Meanwhile, several key contributors and high-paid veterans came off the books at the end of the 2023 season, including Jordan Montgomery, Mitch Garver, Martín Pérez, Jake Odorizzi, Aroldis Chapman, and Will Smith. In other words, this team has holes to fill and, at least in theory, should have money to spend.
However, after allocating significant resources to sign players like Corey Seager, Marcus Semien, Jon Gray, Jacob deGrom, and Nathan Eovaldi over the past two years, not to mention adding Max Scherzer at last year’s trade deadline, the Rangers’ estimated 2024 payroll already sits dangerously close to the first luxury tax threshold. According to Roster Resource, the team has just over $4MM left to spend before they’d have to pay the tax.

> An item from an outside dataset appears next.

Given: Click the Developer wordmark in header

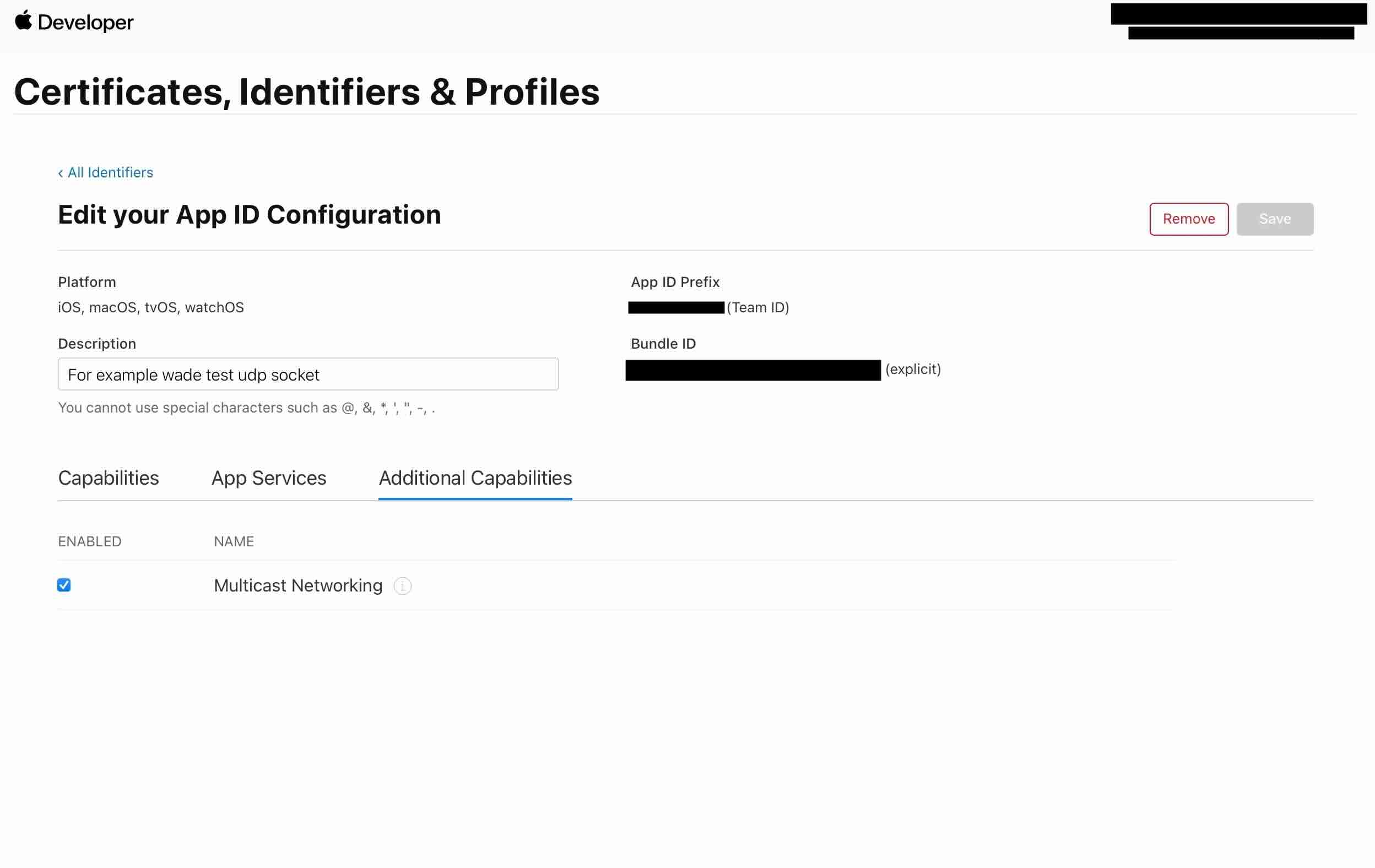Looking at the screenshot, I should [x=85, y=22].
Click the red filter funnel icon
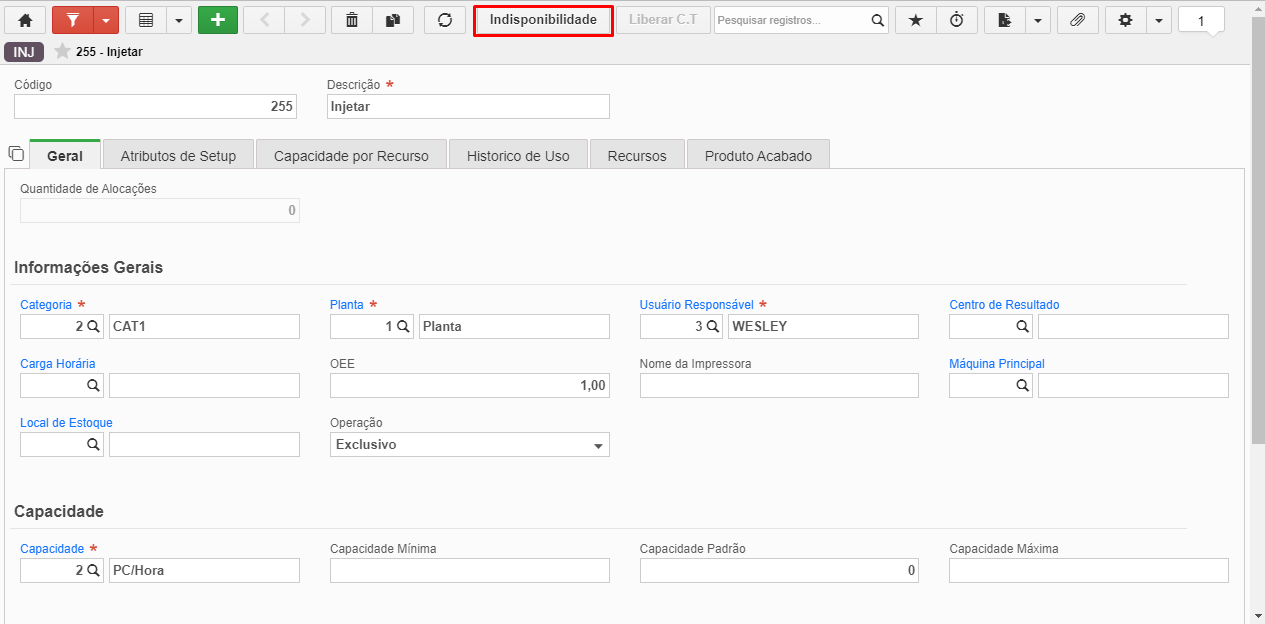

The Rangers paid the competitive balance tax for the first time this past season. The total bill came in around $1.8MM, a drop in the bucket compared to their payroll and a small price to pay for a World Series title. Nonetheless, managing partner Ray C. Davis “isn’t keen to start the season above the tax threshold” in 2024, according to Evan Grant of The Dallas Morning News. Grant has suggested as much at multiple points throughout the offseason, but he reemphasized the idea earlier this week. Specifically, he notes the higher surcharge for clubs that pay the tax multiple years in a row; teams pay a 20% tax on all overages their first year above the threshold, 30% in their second straight season, and 50% in subsequent seasons after that.